Yeoh Siew Hoon arrives in Olympic City three days before the big party and finds her expectations unmet.

Photo courtesy of The Beijing 2008 Olympic Games' official website
I was expecting long queues at immigration. I was disappointed. I was expecting tight security checks. I was disappointed. I was expecting a busy airport. I was disappointed. I was expecting a long car ride from airport to hotel. I was disappointed.
In fact, my arrival last night (August 5) at the world’s biggest airport in the world’s most-watched city, three days before the world’s biggest party, was as smooth as silken tofu.
Granted, I arrived at 11pm and probably the late hour helped but I was impressed by the efficiency and warmth of the welcome at every step of the arrival experience. Beijing clearly is leaving no stone unturned to ensure the best experience for every visitor during this crucial period.
The only thing it cannot fix is the sky. By night, it looked like a misty glow had enveloped the city. By morning, it looked grey and hazy.
“I think it’s fog,” said a friend whom I met for lunch. “It usually clears up by day.”
“It’s actually better today than the last few days. We can actually see the sun,” said another.
“I was out at the Olympic village last weekend. The air is very clear there,” added another.
Everyone has an opinion on the air quality in Beijing. The government has done all it can – closed factories, banned private cars, reorganised road usage around the city. The rest is up to She Who Must Be Respected.
The weather forecast says it might rain on Friday, the evening of the opening ceremony. Everyone is keeping their fingers crossed.
At Shangri-La Hotel, where I am staying, security is tight. I hear Roger Federer is inhouse. At the new Westin Chaoyang, security is even tighter. I hear George Bush Snr is inhouse and when the Americans travel, they bring serious security with them.
The Westin opened a month ago and is running full house over the next three weeks. They’ve brought in 50 extra staff from overseas to help them through this crunch period.
Traffic is wonderfully light. It took me 15 minutes to go from West to East, a journey that could sometimes take 45 minutes. The clearing of the roads is wonderful for visitors – you couldn’t pick a better time to be here, really, to shop, sightsee, eat, drink and be part of the Olympic celebration.

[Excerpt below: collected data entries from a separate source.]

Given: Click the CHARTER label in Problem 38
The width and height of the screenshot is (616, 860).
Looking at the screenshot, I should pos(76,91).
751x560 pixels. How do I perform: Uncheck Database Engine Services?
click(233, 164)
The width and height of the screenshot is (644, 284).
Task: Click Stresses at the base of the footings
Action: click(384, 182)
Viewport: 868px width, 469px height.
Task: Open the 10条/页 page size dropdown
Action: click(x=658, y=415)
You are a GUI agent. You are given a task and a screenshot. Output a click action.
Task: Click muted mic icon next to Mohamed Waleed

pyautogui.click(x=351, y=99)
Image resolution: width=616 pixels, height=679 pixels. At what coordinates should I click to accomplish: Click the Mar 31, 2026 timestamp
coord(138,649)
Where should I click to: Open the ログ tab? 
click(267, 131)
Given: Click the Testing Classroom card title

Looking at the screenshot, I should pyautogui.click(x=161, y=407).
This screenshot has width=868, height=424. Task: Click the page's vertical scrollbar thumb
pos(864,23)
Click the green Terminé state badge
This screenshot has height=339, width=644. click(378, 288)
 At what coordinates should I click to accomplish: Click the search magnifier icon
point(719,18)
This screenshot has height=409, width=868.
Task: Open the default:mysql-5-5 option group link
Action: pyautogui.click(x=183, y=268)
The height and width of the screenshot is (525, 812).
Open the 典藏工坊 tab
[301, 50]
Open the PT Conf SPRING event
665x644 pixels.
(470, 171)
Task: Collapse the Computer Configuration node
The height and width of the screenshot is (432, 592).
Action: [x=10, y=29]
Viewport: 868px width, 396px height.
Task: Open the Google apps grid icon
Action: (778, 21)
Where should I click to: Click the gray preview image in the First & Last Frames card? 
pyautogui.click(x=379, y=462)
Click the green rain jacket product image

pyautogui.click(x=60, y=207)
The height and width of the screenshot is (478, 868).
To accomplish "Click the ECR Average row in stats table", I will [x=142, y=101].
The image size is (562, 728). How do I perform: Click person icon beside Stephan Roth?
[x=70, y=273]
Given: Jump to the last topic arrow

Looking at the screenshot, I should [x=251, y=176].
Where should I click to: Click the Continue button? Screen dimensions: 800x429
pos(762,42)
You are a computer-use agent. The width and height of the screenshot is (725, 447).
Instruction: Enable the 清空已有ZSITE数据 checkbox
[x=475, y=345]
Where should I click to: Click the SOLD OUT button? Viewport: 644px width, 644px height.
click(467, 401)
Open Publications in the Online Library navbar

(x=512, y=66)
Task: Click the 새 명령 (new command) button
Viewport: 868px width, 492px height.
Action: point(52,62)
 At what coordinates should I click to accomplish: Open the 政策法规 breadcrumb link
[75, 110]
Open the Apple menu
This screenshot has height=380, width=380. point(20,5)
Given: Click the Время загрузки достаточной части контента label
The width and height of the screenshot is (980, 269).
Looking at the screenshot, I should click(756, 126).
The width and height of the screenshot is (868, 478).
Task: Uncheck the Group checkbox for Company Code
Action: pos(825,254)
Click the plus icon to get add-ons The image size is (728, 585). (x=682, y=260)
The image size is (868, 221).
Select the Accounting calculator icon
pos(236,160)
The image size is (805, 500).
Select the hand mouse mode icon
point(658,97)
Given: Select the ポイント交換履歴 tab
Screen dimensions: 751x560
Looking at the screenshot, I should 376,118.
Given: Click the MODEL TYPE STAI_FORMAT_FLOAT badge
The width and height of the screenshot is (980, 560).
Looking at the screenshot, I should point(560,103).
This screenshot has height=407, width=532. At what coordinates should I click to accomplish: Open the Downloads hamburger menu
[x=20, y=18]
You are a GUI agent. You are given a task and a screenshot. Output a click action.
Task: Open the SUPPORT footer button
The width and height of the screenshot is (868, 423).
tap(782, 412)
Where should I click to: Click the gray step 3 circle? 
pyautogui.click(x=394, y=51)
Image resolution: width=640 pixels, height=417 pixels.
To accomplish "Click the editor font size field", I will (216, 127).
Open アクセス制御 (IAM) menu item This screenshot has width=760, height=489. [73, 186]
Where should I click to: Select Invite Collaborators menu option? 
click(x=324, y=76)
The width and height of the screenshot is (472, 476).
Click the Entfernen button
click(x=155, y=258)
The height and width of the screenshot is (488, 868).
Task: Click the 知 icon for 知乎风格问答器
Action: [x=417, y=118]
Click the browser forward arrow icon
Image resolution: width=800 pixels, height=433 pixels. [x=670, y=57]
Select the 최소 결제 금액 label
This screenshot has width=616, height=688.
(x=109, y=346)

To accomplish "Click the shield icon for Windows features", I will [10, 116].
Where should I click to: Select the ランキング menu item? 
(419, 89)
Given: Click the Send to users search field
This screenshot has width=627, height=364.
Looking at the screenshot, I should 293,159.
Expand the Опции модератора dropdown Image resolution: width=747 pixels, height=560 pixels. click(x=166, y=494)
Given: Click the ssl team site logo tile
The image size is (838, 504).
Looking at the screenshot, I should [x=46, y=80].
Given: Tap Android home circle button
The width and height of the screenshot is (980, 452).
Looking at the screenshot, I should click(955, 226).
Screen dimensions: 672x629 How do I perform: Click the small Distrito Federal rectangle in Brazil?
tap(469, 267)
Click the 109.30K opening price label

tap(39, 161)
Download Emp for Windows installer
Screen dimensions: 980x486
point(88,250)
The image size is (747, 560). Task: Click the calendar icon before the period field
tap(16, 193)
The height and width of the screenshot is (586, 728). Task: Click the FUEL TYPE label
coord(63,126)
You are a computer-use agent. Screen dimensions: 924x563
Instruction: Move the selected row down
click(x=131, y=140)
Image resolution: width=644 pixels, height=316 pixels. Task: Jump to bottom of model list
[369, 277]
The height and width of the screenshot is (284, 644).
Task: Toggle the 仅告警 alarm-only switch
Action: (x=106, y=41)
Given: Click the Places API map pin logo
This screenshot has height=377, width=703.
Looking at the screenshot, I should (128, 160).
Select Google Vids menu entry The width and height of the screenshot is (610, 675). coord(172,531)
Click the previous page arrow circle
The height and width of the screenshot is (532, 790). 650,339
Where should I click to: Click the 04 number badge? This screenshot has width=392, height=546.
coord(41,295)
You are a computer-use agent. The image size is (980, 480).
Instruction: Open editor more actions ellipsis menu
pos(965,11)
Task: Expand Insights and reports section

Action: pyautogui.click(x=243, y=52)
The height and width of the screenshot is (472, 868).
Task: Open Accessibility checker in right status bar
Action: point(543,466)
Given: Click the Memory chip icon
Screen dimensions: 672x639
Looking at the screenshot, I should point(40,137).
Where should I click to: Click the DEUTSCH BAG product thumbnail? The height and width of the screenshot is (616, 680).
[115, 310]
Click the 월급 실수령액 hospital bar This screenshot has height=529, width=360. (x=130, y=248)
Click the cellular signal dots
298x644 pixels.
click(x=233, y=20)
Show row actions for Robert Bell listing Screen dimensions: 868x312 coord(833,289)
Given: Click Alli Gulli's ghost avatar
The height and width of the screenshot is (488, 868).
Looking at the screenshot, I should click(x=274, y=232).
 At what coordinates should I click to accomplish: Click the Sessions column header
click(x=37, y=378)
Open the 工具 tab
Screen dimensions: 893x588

The slogan says “One World, One Dream”. Talking to local Chinese working and living in the city, it could well be “One Country, One Dream”. As far as they are concerned, this is their country’s moment in history.
“You can’t help but be swept up by the pride,” said a Singaporean friend, who’s lived in Beijing the last three years.
My first day here and I can’t help but be caught up too by the excitement and a new dynamism that I had not felt before. In previous visits over the past few years, it always felt like Beijing was preparing for something.
Last night, I caught an interview on CCTV’s English channel. The host was interviewing the Greek personality who had organised the opening ceremony of the Athens Olympics. From patriotism, the subject strayed to homosexuality. The host said, “you’ve always been openly gay, is this why you keep using the word ‘honesty’ a lot? That it’s important to be honest always?”
I think Beijing could well be preparing for a new open-ness. Because after its coming-out party on August 8, 2008, there may well be no turning back.